That's a meaningful insight. I think Web is in a place now where anyone with technical insight is frustrated. Yes, frustration is the right word. And confused. And it's this mix of confusion and frustration that has people going around bad mouthing all browsers, or at least I think so. Mozilla Firefox is the only significant browser that has the economic incentives to take care of privacy (there's no debate about that right? well there could be Safari, but it's closed source). I'm pretty close to chanting "the end is nigh". If you compare the resources available to the privacy-invading businesses, and the privacy-preserving businesses, how does it look? Or maybe regulative action will be taken? 100x more restrictive and better thought through than GDPR should be enough. Somehow I don't see that happening. Someone with a lighter outlook, chime in.



    If you compare the resources available to the 
    privacy-invading businesses, and the
    privacy-preserving businesses, how does it look? 
I think this highlights an underlying problem: invading privacy has proven to be extremely profitable, which gives the companies that do it disproportionate resources when it comes to controlling the privacy discussion.

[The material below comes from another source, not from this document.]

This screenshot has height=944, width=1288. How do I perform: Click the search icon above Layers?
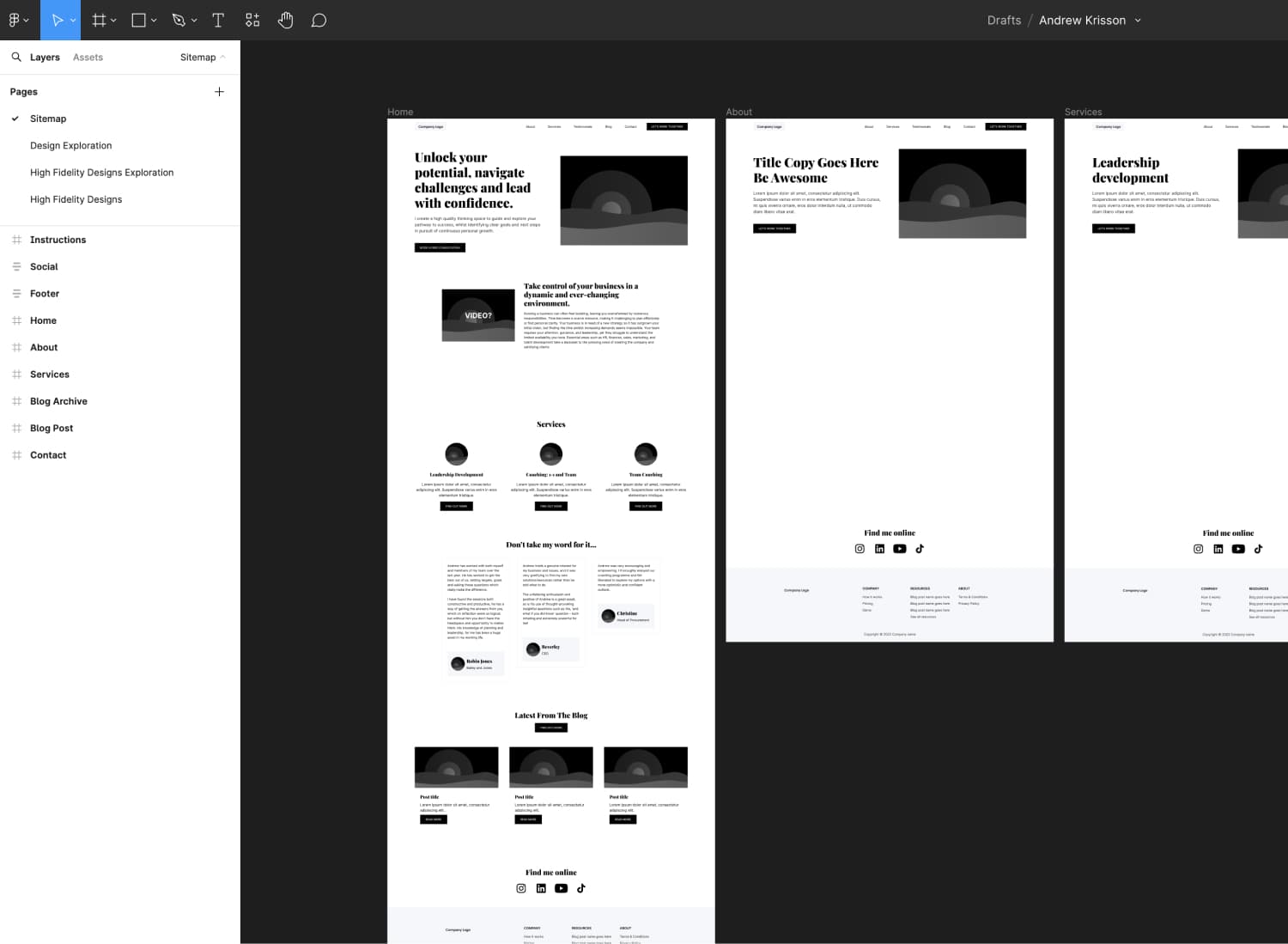[16, 57]
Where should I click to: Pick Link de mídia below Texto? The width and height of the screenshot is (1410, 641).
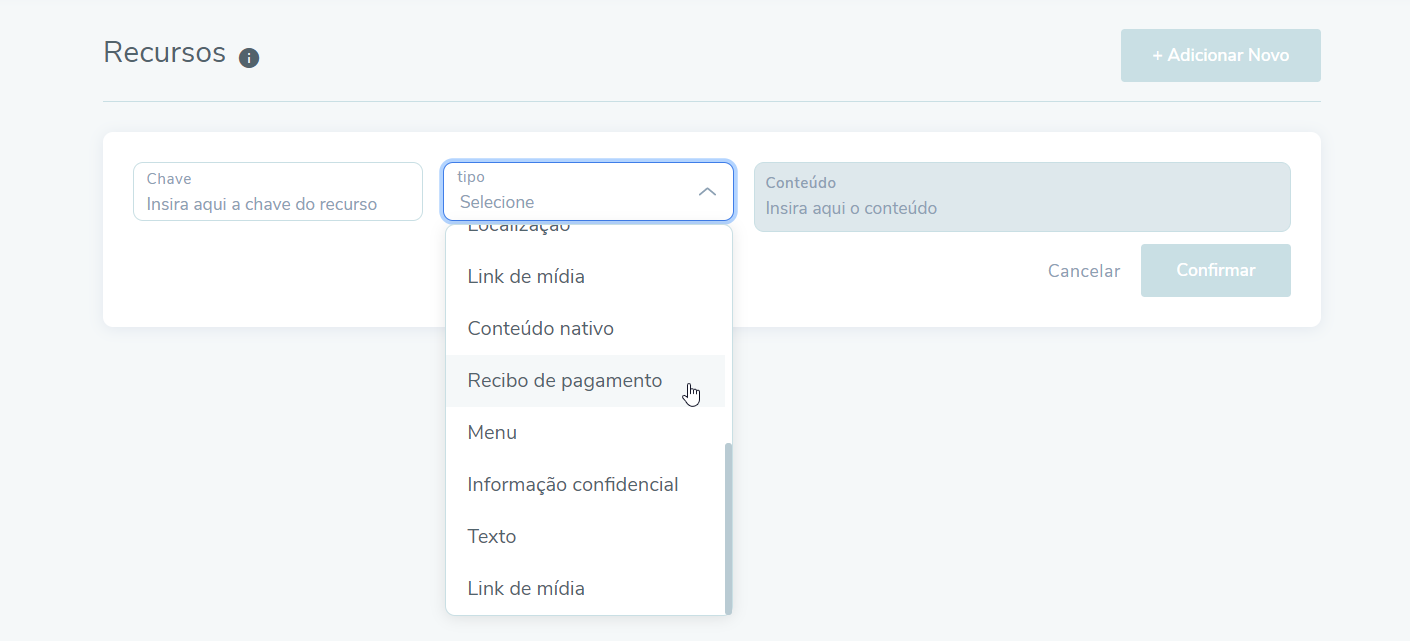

    Someone with a lighter outlook, chime in. 
Oops, nope that's not me...


Vote with your dollars and your eyeballs, and retreat from the parts of the Web that are abusing you and everyone else. You lived fine before Facebook and Instagram, you can live fine without them now.


>there's no debate about that right?

Sure there is. Mozilla depends heavily on revenue from Google whereas Apple doesn't. For Mozilla it's life or death and for Apple it's not (to be the default search engine).

There isn't a single tech company where the business incentives are more aligned with privacy than Apple.


If you think of "privacy-preserving" for a company as a costly virtue, then the standard advice is to appear virtuous without actually bearing all the cost of truly being virtious.

Since they are closed source and secretive, there is a significant information asymmetry and we will never know how honest they are being.

Firefox, on the other hand, has an incentive to honestly preserve privacy, as their attempts to test the water on privacy-reducing features have a high probability of becoming public.